Although research in the PCGA is focused on the genetic alterations that lead to carcinogenesis, researchers also discussed how mutations alone do not support tumor growth; rather, the tumor must be in a supportive microenvironment. If tumor microenvironment characteristics, including the immune response and supporting stromal cells, are essential in enabling tumor progression, and if genetic mutations may not be sufficient in predicting tumorigenesis, how can tissue-based biomarker assays be used in parallel with genomic profiling assays to best predict the onset of tumorigenesis and potentially predict a therapeutic strategy?
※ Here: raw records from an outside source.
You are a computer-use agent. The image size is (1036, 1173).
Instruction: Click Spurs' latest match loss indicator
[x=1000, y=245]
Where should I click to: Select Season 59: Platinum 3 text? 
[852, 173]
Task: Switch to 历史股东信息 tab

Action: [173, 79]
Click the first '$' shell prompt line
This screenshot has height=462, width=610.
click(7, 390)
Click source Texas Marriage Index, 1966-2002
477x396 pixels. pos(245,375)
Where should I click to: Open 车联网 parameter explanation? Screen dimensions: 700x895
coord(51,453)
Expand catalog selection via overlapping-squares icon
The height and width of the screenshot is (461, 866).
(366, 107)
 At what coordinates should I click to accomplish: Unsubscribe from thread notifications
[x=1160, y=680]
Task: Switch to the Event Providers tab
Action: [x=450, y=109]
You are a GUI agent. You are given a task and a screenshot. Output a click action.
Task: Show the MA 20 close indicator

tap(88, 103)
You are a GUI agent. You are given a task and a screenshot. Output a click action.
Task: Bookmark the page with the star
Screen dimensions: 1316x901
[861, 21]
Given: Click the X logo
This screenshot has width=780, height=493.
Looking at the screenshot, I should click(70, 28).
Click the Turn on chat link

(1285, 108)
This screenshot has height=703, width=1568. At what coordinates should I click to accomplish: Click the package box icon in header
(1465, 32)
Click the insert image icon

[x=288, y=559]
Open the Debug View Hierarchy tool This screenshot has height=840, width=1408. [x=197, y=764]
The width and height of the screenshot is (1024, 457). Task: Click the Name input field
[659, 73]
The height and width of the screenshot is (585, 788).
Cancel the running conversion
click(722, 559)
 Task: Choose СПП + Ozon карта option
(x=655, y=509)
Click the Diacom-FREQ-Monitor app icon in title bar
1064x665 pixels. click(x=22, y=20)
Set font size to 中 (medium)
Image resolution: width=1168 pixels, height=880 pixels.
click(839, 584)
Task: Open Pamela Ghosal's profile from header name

Tissue-based biomarker assays such as immunohistochemistry (IHC) could be used to put the gene expression profiles and mutational analyses into the context of the tissue. In the tumor microenvironment, physical interactions between cells types are critical for understanding their function. The changes in spatial distribution of blood vessels invading tumor nests, or CD8 T cells moving from the surrounding stroma into tumor nests to directly interact with and kill tumor cells can only be measured in the tissue context. However, there are features of the tumor microenvironment that may be best captured by profiling gene signatures. Cytokines released from tumor-associated macrophages that promote tumorigenesis or angiogenesis may more readily be captured by gene expression profiling. When paired with IHC to examine the distribution of macrophages and interaction with blood vessels, the pro-tumorigenic effects of macrophages may be interpreted regionally.

Flagship is using their Computational Tissue Analysis (cTA™) platform to precisely quantify many features of an IHC biomarker assay that can be challenging to visually quantify, including stain intensity, distance measurements, density of distribution among the tumor nests and surrounding stroma and low abundance cell types, to define these characteristics of the tumor microenvironment. 

With new immunotherapy targets continuing to emerge, and with the ongoing development of combination therapies, including targeted therapies, chemotherapy, radiation therapy, and checkpoint inhibitors, understanding the stromal components and immune infiltrates in tissue may be key to enabling a precise and targeted therapeutic strategy for cancer prevention and early intervention.